— START —

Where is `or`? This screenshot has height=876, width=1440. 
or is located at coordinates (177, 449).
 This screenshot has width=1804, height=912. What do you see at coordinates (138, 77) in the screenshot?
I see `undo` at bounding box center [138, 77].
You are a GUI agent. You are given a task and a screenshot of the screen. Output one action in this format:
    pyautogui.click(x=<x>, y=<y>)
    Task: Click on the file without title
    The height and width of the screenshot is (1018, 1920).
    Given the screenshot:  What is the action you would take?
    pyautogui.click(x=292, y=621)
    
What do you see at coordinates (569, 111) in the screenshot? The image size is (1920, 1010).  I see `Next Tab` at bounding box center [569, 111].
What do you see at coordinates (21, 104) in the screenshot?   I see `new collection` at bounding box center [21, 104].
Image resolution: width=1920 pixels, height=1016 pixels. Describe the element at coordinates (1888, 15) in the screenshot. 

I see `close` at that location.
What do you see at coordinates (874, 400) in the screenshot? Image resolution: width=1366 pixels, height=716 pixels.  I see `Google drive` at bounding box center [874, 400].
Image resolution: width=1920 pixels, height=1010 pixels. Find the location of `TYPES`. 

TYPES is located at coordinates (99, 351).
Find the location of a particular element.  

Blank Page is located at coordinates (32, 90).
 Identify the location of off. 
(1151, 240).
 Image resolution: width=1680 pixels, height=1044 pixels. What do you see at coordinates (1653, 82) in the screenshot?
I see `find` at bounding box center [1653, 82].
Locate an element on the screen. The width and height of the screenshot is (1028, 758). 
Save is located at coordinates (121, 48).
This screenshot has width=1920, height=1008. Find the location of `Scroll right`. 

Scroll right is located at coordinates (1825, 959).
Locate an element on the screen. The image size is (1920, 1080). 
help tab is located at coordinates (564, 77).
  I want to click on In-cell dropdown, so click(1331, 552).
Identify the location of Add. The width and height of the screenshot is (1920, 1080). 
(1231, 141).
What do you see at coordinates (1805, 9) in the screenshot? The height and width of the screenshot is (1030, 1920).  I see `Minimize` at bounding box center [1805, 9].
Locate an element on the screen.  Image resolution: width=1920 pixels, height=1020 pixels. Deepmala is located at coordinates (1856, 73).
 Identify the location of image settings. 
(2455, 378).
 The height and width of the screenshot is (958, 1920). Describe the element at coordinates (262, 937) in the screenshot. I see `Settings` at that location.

— END —

■ Exercise objective ■
Give everything in the material above, from the line containing "Locate an element on the screen. The image" down to the line containing "coordinates (1856, 73).", as a JSON list of strings with one string per line. Leave out blank lines.

■ Finished answer ■
[
  "Locate an element on the screen. The image size is (1920, 1080). ",
  "help tab is located at coordinates (564, 77).",
  "  I want to click on In-cell dropdown, so click(1331, 552).",
  "Identify the location of Add. The width and height of the screenshot is (1920, 1080). ",
  "(1231, 141).",
  "What do you see at coordinates (1805, 9) in the screenshot? The height and width of the screenshot is (1030, 1920).  I see `Minimize` at bounding box center [1805, 9].",
  "Locate an element on the screen.  Image resolution: width=1920 pixels, height=1020 pixels. Deepmala is located at coordinates (1856, 73)."
]